• _TASK PROMPT_: Convert the records below, from the start through the line containing "coord(1101,441)", inclusive, into a two-column CSV with the header row input,output. Give one row per record, with its text under input and its answer under output, each in a single quoted field with line breaks replaced by spaces.

• _RECORDS FOR THE TASK_:
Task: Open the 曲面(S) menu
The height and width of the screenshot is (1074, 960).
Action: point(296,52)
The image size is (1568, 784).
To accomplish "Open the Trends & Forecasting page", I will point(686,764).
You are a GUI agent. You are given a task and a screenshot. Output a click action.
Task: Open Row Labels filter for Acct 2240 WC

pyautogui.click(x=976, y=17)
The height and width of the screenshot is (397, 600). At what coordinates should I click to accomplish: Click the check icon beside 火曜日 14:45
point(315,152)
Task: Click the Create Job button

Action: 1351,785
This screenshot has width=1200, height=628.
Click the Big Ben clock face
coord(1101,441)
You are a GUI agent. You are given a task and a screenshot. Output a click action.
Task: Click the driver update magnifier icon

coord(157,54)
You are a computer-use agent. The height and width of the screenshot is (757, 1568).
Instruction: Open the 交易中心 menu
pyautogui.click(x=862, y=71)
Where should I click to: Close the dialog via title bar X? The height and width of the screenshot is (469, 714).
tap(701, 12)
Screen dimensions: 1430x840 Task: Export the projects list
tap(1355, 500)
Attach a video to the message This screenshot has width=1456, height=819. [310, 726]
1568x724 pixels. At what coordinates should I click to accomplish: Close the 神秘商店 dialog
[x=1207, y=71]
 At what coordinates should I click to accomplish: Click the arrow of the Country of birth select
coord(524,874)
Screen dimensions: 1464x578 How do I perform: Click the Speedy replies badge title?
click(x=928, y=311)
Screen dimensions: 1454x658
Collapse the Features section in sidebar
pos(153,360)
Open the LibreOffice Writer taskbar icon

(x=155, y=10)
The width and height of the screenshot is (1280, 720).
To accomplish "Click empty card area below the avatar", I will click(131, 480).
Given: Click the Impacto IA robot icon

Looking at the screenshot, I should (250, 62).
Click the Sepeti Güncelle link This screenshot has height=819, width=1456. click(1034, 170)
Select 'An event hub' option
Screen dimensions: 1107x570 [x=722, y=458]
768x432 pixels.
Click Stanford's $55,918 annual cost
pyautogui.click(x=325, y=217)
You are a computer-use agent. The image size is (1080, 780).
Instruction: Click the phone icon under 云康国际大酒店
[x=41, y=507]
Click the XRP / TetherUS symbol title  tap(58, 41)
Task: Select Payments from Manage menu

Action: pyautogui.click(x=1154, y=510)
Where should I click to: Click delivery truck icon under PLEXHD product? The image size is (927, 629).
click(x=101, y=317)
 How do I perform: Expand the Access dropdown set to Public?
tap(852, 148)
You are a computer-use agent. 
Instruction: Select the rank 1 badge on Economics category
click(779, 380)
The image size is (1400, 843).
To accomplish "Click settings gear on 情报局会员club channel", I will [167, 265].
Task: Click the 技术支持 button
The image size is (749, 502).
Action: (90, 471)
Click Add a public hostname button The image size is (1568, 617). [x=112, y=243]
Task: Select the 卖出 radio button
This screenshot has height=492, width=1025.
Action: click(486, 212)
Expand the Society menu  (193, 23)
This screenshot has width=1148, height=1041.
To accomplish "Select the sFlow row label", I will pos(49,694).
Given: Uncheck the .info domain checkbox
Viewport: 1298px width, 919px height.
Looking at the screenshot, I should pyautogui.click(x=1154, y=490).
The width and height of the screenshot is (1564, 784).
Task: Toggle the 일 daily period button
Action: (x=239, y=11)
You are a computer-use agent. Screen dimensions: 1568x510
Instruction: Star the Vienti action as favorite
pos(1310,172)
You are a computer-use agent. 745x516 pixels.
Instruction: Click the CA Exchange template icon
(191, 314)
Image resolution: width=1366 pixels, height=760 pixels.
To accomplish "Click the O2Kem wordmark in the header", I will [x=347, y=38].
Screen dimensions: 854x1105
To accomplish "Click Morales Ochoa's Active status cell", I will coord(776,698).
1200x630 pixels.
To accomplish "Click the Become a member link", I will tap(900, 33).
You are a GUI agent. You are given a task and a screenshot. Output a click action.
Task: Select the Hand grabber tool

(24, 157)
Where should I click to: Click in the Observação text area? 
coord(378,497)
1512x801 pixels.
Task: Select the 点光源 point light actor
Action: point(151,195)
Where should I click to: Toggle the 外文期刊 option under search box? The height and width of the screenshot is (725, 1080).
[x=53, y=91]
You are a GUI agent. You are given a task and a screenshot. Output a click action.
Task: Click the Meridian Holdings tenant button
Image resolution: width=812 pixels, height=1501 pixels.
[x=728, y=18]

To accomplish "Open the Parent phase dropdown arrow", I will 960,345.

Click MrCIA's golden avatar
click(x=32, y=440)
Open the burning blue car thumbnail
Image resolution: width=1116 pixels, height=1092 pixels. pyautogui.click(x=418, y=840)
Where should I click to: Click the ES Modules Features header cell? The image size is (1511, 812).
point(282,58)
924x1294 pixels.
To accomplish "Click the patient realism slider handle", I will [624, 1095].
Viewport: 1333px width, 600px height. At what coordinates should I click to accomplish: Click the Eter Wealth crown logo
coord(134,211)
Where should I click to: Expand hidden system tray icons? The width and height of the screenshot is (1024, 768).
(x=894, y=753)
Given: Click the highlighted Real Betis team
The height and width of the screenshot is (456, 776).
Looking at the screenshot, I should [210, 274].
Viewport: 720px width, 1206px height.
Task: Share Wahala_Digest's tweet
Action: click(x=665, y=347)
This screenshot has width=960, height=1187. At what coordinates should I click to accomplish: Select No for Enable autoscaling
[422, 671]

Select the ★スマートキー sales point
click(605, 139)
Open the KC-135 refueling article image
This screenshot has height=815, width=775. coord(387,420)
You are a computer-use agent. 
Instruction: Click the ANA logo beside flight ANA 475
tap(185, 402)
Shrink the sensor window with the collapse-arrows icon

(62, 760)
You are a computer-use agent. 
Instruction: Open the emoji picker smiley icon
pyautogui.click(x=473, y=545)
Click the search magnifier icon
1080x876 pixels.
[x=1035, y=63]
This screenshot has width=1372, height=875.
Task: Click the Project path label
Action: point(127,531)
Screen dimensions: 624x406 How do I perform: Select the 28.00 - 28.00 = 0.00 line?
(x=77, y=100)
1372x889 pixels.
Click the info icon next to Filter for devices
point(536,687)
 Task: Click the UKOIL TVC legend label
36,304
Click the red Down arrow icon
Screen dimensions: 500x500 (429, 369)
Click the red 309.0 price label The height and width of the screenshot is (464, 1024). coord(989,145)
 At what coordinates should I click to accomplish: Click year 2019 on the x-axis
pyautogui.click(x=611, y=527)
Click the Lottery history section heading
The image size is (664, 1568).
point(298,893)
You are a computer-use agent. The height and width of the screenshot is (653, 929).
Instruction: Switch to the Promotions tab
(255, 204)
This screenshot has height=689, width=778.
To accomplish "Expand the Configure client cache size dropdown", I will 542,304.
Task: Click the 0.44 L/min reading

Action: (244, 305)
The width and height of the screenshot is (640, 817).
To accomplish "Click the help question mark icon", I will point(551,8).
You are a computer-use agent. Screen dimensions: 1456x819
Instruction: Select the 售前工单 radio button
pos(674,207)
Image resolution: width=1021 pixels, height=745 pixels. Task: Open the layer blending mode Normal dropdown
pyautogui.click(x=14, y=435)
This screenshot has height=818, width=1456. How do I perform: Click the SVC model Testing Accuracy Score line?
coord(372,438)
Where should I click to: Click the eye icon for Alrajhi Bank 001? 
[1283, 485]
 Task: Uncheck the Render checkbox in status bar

• _CORRECT OUTPUT_:
input,output
"Task: Open the 曲面(S) menu The height and width of the screenshot is (1074, 960).","Action: point(296,52)"
"The image size is (1568, 784). To accomplish ""Open the Trends & Forecasting page"",","I will point(686,764)."
"You are a GUI agent. You are given a task and a screenshot. Output a click action. Task: Open Row Labels filter for Acct 2240 WC","pyautogui.click(x=976, y=17)"
"The height and width of the screenshot is (397, 600). At what coordinates should I click to accomplish: Click the check icon beside 火曜日 14:45","point(315,152)"
"Task: Click the Create Job button","Action: 1351,785"
"This screenshot has width=1200, height=628. Click the Big Ben clock face","coord(1101,441)"